The Master sought to crush Gaborn with guilt, like a massive stone, but he would have none of it.

“Liar!” he shouted. “He made himself my enemy—at your bidding!”

The One True Master is only seeking to delay me, he realized. Gaborn raced to another Dedicate, and plunged his reaver dart into its kidney.

“Duck,” the Earth whispered, and Gaborn threw himself flat to the ground, dodging beneath the knees of a reaver.

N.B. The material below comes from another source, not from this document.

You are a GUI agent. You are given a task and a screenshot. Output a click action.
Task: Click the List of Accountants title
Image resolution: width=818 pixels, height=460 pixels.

As he did, the One True Master snapped her vile whip, slicing the air above his head.

“Dodge,” the Earth commanded, and Gaborn leapt aside as the monster hissed a curse.

“Gasht,” the words sounded, and a black funnel of wind issued from her staff, racing near the spot where Gaborn had stood. The ground boiled where it touched, and flakes of rock splintered from the floor. Three reaver Dedicates, seemingly frozen in time, fell beneath the blast. Their blood and bones spattered through the chamber.

The floor bucked beneath Gaborn’s feet as a strong earthquake rocked the chamber. Stones and dust fell from the ceiling.

“Strike!” the earth commanded, and Gaborn leapt over a reaver and plunged his dart into another vector. He craned his neck and felt gratified to see one of the ghostly blue runes on the monster fade to gray.